(Stored records)

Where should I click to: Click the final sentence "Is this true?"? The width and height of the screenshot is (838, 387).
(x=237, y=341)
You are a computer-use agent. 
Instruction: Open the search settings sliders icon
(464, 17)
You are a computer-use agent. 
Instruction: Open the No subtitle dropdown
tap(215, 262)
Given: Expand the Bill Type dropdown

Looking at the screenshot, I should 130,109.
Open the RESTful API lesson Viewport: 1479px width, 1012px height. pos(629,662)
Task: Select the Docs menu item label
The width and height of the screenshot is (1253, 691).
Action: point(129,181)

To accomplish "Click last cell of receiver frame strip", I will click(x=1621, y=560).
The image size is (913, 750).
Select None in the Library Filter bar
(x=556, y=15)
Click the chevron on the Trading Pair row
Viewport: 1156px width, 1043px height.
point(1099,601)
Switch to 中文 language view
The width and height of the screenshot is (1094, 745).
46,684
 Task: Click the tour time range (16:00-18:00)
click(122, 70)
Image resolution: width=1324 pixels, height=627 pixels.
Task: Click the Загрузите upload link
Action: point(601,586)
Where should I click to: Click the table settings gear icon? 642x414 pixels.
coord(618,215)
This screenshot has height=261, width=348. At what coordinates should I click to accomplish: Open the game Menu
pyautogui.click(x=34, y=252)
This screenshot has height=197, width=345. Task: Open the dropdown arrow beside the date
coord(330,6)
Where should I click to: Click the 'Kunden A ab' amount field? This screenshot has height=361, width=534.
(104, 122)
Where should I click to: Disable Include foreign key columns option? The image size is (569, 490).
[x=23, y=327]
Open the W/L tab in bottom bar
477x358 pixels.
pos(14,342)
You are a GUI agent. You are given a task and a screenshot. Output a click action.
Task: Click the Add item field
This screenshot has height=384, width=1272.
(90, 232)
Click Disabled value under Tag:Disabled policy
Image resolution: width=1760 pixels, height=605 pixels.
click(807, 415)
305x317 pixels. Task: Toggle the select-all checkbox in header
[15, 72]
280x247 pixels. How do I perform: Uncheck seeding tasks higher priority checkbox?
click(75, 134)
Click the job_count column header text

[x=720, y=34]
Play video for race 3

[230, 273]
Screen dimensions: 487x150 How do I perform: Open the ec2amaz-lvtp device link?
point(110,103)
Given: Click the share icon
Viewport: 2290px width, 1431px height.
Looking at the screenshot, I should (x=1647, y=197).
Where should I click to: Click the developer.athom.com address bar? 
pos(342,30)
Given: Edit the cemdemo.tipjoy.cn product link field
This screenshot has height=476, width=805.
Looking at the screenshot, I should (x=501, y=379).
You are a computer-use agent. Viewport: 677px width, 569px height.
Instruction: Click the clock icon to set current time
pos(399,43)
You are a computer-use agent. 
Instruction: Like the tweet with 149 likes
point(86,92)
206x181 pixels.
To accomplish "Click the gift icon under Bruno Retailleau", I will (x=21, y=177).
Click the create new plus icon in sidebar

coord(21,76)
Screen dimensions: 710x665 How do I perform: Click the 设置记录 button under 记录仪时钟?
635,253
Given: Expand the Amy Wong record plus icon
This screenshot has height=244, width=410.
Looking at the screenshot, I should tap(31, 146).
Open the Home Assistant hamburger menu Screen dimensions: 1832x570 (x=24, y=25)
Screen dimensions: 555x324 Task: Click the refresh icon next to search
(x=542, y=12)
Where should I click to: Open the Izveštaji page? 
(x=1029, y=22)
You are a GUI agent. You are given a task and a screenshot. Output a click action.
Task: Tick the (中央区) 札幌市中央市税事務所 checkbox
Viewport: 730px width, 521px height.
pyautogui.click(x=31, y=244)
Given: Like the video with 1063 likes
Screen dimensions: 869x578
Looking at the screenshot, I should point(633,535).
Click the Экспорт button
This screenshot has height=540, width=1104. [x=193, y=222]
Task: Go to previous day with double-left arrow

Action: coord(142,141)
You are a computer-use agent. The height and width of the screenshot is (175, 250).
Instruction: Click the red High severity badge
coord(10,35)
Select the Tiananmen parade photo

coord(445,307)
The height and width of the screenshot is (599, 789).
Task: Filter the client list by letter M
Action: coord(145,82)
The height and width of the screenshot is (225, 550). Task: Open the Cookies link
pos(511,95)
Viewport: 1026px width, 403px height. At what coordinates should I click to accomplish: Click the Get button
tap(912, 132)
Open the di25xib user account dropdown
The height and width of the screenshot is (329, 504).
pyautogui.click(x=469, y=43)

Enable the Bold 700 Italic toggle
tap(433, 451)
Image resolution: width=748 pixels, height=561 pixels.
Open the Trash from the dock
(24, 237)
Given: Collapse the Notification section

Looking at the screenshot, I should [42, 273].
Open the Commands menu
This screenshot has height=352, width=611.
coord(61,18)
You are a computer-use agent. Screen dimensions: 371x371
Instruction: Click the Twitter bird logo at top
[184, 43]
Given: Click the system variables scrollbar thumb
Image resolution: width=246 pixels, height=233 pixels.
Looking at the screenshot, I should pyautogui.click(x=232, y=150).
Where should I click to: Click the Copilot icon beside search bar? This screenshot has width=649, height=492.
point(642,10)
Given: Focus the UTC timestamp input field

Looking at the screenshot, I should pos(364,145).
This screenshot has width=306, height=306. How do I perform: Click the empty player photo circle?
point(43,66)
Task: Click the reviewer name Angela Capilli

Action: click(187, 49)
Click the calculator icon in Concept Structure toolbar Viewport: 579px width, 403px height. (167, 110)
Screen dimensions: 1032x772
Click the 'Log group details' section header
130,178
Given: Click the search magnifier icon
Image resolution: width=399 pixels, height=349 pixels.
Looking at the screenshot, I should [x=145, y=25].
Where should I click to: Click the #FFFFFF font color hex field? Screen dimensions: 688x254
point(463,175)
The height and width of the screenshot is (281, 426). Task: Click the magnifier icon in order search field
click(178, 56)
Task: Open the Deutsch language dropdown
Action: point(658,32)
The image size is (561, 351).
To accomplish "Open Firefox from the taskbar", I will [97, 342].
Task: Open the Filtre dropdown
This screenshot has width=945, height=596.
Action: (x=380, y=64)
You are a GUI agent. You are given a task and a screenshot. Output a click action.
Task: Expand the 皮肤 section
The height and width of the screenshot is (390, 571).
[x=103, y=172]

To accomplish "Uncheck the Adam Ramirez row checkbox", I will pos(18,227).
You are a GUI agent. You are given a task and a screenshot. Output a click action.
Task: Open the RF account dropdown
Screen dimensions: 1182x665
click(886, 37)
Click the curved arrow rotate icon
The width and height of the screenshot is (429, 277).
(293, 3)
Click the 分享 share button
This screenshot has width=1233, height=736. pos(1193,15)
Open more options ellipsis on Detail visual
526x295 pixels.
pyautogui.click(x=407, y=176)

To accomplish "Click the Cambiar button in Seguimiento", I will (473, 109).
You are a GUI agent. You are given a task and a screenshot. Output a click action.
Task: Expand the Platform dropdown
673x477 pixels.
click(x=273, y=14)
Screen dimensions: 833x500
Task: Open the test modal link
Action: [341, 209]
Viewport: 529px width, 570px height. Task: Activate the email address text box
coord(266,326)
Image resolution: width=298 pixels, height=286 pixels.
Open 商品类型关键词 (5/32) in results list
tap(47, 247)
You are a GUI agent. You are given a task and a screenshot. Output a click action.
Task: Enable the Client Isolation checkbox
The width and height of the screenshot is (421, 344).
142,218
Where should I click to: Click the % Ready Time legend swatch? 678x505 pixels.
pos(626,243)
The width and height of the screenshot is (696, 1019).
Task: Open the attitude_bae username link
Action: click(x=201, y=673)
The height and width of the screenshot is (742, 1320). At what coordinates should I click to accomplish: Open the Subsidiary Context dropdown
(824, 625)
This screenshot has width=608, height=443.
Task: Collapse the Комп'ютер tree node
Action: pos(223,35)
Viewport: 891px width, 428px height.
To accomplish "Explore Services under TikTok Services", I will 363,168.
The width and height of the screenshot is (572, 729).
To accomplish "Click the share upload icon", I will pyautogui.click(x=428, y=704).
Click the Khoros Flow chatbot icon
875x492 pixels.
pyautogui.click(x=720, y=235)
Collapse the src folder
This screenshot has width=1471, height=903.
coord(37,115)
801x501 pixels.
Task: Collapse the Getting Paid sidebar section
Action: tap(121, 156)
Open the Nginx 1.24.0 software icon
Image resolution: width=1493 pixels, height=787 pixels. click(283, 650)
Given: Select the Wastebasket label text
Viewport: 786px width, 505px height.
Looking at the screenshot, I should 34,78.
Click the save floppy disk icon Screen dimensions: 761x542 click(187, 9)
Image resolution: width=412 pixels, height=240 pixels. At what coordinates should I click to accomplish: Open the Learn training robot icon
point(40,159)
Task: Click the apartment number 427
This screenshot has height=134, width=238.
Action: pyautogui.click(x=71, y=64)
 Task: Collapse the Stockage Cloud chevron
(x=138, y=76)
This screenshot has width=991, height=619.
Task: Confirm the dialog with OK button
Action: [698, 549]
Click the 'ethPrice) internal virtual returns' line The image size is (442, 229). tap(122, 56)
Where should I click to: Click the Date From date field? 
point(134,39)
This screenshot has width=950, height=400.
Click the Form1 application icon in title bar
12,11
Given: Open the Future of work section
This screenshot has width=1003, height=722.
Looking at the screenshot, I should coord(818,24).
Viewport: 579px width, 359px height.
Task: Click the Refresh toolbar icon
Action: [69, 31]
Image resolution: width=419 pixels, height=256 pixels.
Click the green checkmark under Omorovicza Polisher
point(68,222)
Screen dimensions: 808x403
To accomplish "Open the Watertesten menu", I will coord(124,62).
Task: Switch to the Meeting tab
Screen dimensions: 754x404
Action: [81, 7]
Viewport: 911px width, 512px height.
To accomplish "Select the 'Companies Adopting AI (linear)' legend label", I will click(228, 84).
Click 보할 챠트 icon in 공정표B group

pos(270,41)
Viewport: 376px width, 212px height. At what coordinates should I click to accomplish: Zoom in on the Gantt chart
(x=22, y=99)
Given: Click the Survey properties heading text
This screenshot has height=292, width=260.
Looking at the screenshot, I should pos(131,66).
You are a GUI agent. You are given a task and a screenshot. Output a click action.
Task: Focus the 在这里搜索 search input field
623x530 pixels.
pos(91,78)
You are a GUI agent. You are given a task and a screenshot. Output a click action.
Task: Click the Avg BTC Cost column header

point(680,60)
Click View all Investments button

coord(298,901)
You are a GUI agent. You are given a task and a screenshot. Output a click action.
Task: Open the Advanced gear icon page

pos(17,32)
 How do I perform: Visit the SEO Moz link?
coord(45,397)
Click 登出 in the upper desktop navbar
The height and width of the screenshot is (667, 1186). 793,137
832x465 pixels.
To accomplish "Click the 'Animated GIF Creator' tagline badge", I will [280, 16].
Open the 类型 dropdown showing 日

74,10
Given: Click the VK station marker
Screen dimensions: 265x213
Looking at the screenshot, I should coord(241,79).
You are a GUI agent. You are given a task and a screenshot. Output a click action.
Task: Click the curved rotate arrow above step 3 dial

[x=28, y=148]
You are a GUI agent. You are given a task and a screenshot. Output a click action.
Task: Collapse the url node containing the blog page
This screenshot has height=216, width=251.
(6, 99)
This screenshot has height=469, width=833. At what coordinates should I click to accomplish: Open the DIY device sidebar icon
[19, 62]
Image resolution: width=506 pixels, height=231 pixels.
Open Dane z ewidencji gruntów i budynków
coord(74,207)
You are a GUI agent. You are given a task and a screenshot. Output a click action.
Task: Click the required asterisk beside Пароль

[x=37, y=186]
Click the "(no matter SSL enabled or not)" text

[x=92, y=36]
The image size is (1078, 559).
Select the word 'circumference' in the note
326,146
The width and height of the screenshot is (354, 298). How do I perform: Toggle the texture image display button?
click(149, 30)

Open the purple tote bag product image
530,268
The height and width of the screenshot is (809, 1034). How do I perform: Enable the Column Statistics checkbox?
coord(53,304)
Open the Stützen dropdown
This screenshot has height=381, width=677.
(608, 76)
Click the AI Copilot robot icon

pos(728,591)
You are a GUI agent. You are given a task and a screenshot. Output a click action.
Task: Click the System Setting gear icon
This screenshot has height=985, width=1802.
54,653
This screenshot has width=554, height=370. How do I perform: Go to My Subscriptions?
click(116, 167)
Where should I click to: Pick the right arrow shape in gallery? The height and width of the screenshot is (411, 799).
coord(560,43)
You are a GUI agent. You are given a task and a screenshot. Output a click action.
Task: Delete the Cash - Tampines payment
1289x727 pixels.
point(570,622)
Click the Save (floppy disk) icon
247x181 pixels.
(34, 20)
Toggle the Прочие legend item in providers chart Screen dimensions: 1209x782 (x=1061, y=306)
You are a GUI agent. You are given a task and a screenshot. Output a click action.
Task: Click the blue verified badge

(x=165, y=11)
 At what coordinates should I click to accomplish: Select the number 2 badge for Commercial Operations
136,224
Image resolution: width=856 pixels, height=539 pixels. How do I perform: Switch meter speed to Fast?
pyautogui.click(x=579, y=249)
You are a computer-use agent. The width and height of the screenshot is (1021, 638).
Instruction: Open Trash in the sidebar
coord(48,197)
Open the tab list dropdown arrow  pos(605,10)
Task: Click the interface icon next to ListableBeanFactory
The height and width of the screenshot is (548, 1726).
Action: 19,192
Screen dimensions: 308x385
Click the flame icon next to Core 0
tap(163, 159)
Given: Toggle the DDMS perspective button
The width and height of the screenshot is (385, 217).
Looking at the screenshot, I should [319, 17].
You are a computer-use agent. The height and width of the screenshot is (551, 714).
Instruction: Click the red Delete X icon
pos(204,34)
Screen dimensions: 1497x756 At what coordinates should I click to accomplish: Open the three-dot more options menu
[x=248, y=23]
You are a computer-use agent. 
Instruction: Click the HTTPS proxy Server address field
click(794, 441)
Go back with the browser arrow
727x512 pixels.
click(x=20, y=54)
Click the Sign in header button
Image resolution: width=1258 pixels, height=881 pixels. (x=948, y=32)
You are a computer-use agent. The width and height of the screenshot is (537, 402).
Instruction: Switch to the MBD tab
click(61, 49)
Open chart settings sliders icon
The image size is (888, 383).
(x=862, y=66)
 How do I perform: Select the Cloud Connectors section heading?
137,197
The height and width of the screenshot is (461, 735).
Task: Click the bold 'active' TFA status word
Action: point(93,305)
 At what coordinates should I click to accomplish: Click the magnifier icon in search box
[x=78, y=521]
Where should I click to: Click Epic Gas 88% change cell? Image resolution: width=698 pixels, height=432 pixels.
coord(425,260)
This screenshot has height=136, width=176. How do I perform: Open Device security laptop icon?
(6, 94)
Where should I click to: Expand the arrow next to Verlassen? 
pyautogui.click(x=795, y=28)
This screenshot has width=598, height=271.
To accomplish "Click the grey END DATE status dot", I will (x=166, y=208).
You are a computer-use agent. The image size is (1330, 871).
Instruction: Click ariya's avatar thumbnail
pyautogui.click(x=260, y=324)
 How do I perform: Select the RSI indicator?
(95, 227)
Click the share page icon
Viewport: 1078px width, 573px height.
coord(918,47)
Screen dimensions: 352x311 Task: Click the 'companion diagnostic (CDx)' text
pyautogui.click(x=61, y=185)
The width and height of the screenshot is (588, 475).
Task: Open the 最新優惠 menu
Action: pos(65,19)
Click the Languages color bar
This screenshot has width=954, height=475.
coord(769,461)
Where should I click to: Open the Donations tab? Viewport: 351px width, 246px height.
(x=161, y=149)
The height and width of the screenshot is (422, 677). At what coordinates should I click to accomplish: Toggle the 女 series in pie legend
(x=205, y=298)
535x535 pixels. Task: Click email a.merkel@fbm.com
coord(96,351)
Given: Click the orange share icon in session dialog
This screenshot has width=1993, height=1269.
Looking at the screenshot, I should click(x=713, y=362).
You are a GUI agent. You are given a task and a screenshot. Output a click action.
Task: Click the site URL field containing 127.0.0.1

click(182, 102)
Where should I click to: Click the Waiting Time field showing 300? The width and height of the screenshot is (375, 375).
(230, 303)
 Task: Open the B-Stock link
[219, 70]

(Task instructions)
Show every line above that contains the word "Copilot".

(Answer for the task)
Where should I click to: Click the Copilot icon beside search bar? This screenshot has width=649, height=492.
Click the AI Copilot robot icon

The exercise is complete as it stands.